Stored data

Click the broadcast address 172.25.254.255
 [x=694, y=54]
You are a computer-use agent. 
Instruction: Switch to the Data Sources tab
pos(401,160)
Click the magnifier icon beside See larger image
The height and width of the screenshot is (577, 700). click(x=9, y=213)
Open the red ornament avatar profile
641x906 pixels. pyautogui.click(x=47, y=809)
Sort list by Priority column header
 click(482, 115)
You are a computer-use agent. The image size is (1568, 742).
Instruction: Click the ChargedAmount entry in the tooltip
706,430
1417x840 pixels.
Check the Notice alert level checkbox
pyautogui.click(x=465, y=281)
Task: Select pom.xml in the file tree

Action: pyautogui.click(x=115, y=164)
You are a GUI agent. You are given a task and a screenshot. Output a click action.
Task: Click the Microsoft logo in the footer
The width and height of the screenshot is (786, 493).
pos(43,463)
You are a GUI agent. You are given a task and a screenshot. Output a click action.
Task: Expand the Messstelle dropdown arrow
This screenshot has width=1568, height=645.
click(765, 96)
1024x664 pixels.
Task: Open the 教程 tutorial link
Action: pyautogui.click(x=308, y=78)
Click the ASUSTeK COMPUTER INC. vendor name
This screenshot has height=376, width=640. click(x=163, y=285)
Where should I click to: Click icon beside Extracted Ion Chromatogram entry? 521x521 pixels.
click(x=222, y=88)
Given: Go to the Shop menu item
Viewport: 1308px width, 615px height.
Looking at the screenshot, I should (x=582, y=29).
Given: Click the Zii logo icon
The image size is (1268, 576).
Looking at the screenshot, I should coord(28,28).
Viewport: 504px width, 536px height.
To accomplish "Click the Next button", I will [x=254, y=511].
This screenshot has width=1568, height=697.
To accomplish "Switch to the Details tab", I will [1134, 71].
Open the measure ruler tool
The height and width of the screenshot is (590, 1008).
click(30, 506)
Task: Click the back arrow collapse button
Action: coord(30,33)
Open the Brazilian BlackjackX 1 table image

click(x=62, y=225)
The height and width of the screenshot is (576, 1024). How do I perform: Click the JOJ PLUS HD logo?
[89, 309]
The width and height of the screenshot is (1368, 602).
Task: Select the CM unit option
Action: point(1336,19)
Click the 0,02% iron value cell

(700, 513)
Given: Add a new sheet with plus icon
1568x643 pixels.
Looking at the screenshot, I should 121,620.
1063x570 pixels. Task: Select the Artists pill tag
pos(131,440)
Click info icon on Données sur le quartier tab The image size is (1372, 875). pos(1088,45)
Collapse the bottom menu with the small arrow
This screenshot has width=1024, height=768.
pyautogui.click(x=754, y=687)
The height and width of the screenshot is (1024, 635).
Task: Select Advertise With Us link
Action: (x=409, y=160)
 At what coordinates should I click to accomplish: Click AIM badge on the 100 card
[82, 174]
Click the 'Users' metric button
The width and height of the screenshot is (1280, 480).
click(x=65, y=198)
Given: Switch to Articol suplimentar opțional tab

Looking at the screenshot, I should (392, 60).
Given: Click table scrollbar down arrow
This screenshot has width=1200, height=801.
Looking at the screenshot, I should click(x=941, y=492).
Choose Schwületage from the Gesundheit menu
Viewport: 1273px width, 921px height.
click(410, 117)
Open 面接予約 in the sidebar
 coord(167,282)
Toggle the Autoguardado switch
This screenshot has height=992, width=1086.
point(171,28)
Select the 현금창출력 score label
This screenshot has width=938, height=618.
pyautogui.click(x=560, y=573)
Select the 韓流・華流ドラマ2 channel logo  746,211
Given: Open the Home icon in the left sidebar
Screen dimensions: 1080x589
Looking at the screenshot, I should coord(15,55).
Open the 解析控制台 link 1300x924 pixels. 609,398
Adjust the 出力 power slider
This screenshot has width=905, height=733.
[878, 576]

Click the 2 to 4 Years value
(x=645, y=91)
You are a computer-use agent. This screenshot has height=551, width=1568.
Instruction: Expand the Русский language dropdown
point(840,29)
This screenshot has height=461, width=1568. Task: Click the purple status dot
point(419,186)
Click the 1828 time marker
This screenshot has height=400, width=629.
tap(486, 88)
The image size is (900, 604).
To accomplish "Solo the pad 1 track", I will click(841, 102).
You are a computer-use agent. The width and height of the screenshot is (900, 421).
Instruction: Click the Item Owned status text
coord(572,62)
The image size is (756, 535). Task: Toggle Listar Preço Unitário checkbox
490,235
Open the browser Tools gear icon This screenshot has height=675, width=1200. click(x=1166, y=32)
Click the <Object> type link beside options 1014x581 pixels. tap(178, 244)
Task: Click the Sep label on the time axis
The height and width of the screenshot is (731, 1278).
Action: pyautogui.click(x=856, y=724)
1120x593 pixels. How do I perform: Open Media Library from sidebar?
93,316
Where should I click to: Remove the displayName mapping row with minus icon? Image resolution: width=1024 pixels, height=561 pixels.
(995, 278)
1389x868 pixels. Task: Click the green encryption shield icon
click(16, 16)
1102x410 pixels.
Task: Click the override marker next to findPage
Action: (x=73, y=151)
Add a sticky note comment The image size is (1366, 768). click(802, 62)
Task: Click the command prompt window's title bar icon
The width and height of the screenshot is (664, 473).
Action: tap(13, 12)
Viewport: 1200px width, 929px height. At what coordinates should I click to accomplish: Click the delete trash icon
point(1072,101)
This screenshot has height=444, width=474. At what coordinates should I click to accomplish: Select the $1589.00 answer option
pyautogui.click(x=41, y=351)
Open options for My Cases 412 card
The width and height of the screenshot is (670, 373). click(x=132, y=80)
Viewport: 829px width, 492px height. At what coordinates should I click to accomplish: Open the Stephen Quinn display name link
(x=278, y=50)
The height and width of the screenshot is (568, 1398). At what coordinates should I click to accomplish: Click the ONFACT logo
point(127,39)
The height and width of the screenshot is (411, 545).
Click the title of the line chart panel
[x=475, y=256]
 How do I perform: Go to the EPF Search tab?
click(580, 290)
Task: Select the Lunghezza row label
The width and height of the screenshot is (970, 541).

- _Action item_:
Match on "agent": copy every line in the records that has it.

- _Answer to this problem_:
You are a computer-use agent. 
You are a computer-use agent. The image size is (1568, 742).
You are a GUI agent. You are given a task and a screenshot. Output a click action.
You are a GUI agent. You are given a task and a screenshot. Output a click action.
You are a computer-use agent. This screenshot has height=551, width=1568.
You are a computer-use agent. The width and height of the screenshot is (900, 421).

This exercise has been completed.